RACINES.- Jeune trentenaire d’origine asiatique, François n’a pas remis les pieds dans sa famille depuis dix ans après une violente dispute avec son père. Depuis, il s’applique à éviter les questions sur ses origines, jusqu’à mentir en faisant croire qu’il a été adopté. Mais lorsqu’il apprend qu’il va être père, François sait qu’il va devoir renouer avec son passé et ses origines. Poussé par sa compagne Sophie et accompagné par Bruno, son meilleur ami, il se décide à reprendre contact avec les siens et retourne dans son 13ème arrondissement natal pour leur annoncer la bonne nouvelle. S’il est accueilli à bras ouverts par sa famille, Meng, son père, refuse de lui parler…
C’est Frédéric Chau, qui tient le rôle principal de Made in China (France – 1h28. Dans les salles le 26 juin), qui, sur une idée originale, a co-écrit le scénario de cette première histoire qui s’inscrit complètement dans la communauté chinoise de Paris.

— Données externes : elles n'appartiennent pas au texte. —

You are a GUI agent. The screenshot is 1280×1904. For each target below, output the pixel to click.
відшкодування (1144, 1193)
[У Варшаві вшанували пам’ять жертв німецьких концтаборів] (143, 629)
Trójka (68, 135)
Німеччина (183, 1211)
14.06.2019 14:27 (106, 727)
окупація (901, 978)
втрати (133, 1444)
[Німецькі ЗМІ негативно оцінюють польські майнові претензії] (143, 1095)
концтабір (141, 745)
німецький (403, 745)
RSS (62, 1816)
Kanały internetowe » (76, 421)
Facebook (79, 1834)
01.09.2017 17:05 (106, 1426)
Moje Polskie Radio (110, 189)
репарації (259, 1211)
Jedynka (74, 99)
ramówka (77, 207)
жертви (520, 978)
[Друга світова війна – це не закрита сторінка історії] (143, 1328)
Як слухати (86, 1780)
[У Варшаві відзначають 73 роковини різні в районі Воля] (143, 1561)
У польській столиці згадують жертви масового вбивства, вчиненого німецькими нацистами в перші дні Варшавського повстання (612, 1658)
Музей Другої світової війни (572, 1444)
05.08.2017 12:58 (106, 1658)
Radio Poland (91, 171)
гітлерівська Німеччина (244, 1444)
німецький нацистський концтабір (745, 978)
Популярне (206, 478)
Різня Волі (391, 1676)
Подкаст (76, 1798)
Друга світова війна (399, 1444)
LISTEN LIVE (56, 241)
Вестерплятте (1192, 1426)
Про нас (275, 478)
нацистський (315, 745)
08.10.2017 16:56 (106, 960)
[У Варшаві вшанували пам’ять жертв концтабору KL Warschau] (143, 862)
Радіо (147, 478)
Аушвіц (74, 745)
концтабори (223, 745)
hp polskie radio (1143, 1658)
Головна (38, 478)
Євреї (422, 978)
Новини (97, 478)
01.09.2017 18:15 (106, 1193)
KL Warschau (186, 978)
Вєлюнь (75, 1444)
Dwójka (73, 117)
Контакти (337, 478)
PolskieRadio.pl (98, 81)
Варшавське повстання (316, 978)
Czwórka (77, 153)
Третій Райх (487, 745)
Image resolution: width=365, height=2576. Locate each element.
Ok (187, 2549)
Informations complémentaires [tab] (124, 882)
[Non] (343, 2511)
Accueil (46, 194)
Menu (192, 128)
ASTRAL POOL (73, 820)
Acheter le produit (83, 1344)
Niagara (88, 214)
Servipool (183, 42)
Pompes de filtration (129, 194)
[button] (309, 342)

D’entrée de jeu, parce que Frédéric Chau a incarné Chao dans Qu’est-ce qu’on a fait au bon Dieu et sa suite, on s’attendait à une comédie un peu pépère et cultivant la punchline façon brèves de comptoir. D’ailleurs, lorsque François affirme : « Je suis français, pas chinois », son ami Bruno rétorque : « Te vexe pas mais ça ne se voit pas tout de suite ! »
Pourtant, Made in China va amener le spectateur à des questionnements autour de l’identité et de l’origine tandis que François va devoir se réconcilier avec son arrondissement natal pour constater l’importance des racines. Bien sûr, Julien Abraham, le réalisateur, confie à Medi Sadoun (qui, lui, jouait Rachid dans Qu’est-ce qu’on a fait…) le rôle du copain « bien de chez nous » qui formule avec application tous les stéréotypes et n’hésite pas à mettre les pieds dans les plats mais cette histoire (qui offre de nombreux personnages à des acteurs asiatiques) parvient aussi à être émouvante lorsqu’elle aborde la relation, pleine de pudeur, du fils et du père…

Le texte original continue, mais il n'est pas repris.